The records that follow are to be repeated exactly, with no pictures carried over.
== Input for this task
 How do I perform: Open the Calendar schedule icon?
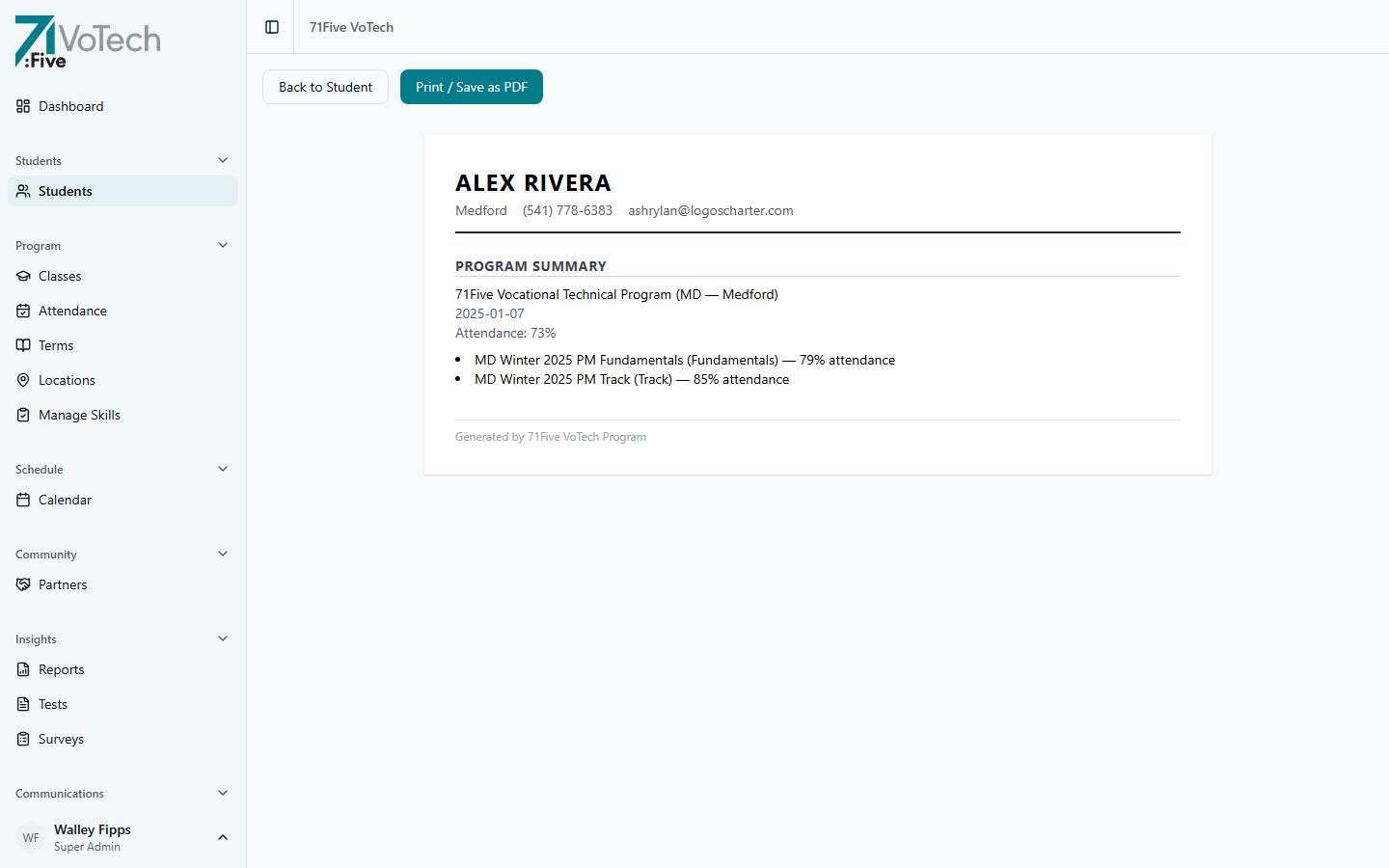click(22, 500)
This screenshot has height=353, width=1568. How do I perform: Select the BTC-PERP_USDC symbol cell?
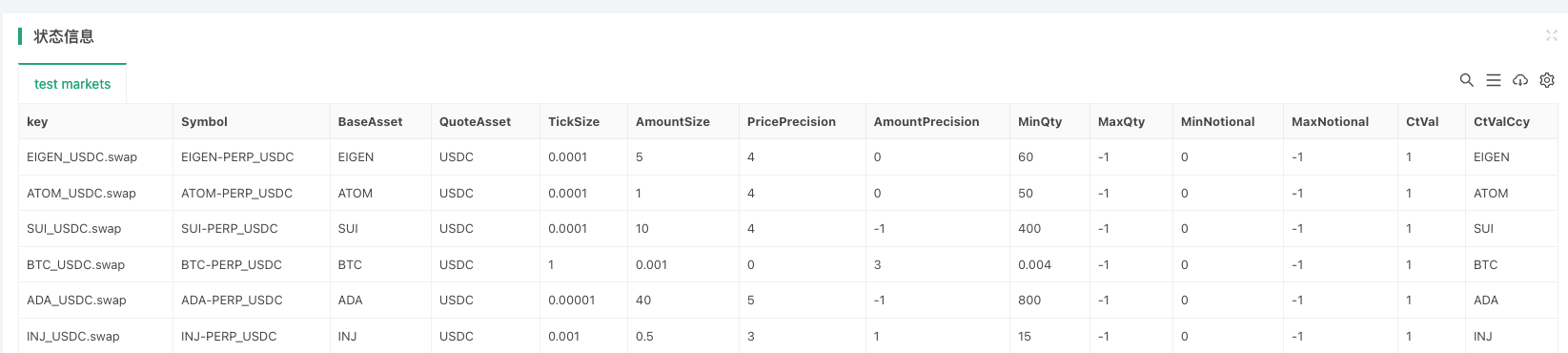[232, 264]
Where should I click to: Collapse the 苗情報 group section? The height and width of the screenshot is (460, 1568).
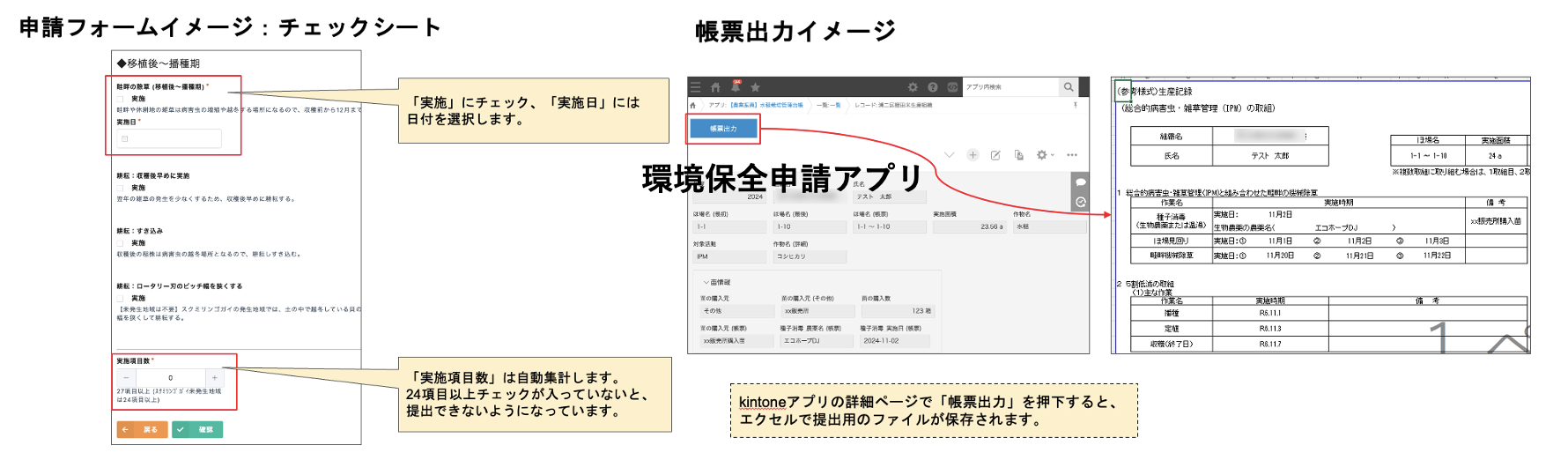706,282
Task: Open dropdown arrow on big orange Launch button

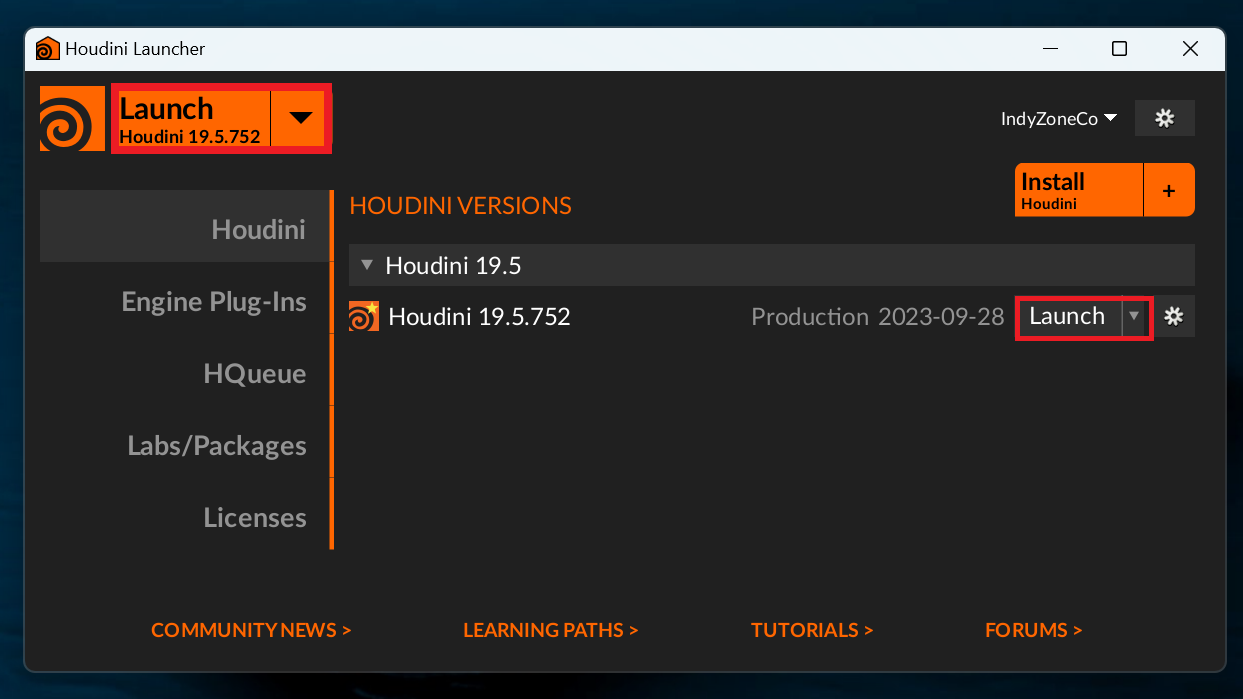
====
■ Task answer ■
 How do I perform: Open the Calendar schedule icon?
click(22, 500)
This screenshot has height=353, width=1568. How do I perform: Select the BTC-PERP_USDC symbol cell?
[232, 264]
Where should I click to: Collapse the 苗情報 group section? The height and width of the screenshot is (460, 1568).
706,282
Task: Open dropdown arrow on big orange Launch button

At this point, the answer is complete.